In the Catholic community there are more than 7,000 saints. To achieve this status, they must be approved by the Vatican for having lived a life of holiness, purity, goodness and devotion. And soon, a veteran chaplain could be added to this list. After serving and ultimately losing his life in the Korean War, Chaplain Emile KaplaunThe legacy lives on today.
Kapaun served as a Roman Catholic priest in the military during World War II and in the Korean War. During the first, he stayed at the Burma Theater. He was captured as a POW during the Korean War, when he helped feed and feed other prisoners, despite risking his own life.
He eventually died while still contained.
In 1993 Kapaun was made a Servant of God, which is the first step on the path to becoming a Saint in the Catholic faith. He also received a Medal of Honor, then a Purple Heart and was awarded the Legion of Merit, posthumously, after those who served with him rallied around the fact that he was not being properly honored for his brave effort.
In 1956, a Catholic high school also bears his name in Wichita, Kansas, the Chaplain Kapaun Memorial High School.
However, it wasn’t until 2021 that Kapaun’s body was properly identified.

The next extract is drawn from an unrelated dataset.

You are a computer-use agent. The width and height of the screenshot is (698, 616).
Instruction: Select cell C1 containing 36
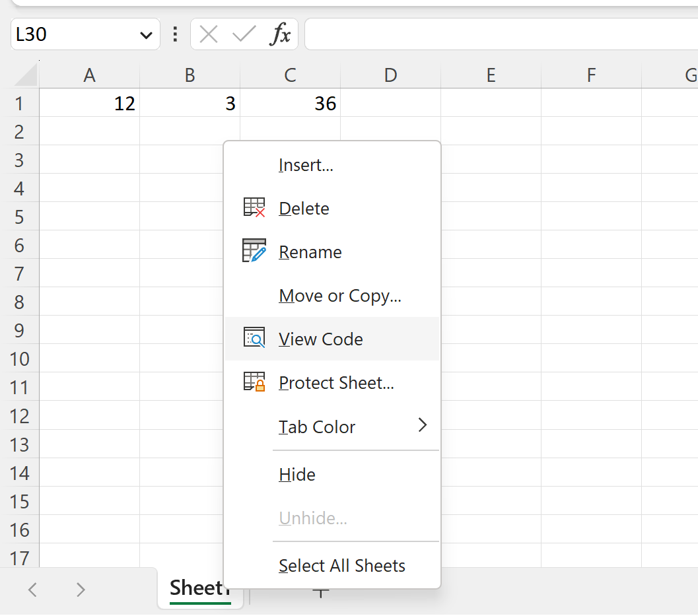pos(290,103)
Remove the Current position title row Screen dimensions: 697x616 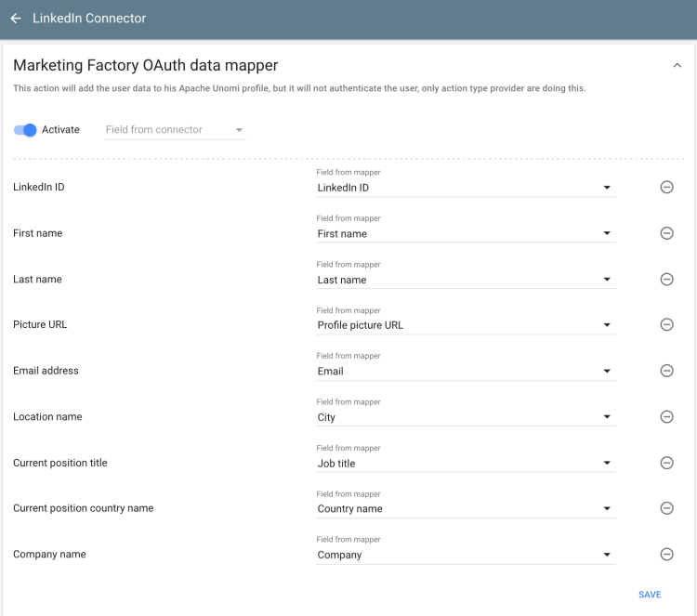coord(666,463)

The POW Accounting Agency, or DPAA, notified his next of kin and his remains were returned to family members in Kansas who held a formal funeral service.

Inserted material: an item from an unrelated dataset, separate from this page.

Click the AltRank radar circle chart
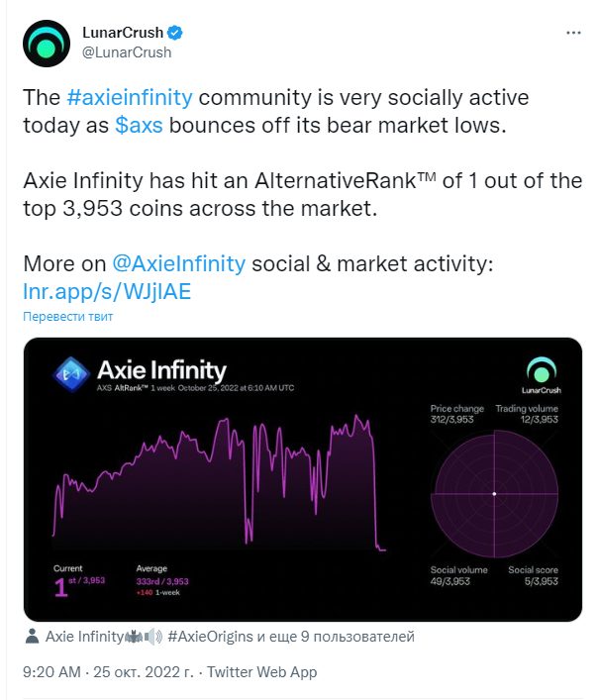598x700 pixels. tap(494, 494)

While serving, Kapaun is commended for his selflessness and willingness to celebrate his faith, even when they have been prohibited from doing so in the Korean prison camp from Pyoktong.
In fact, it was because of Kapaun’s own actions that he was captured in the first place. While the 8th Cavalry Regiment was attacked by approximately 20,000 Chinese People’s Volunteer Army soldiers in the Battle of Unsan, it remained while other American forces withdrew. He is credited with running into enemy fire and saving up to 40 men, earning him the Medal of Honor.
Then he and other prisoners had to walk nearly 90 miles to North Korea. Although many prisoners refused the order to transport wounded limbs, he was able to change their minds. This prevented healthy soldiers from receiving further punishment and kept injured men with the group.
In the prison camp, more than 20 soldiers died every day due to bad conditions, including extreme cold, lack of food, lice, disease, etc. However, Kapaun helped keep spirits up by leading prayer and stealing food for others, and risking his life to do so. He also smuggled drugs to help others stay healthy.
Although extremely ill himself, Kapaun still led a sunrise worship service on Easter Sunday in 1951. He died two months later of malnutrition and pneumonia.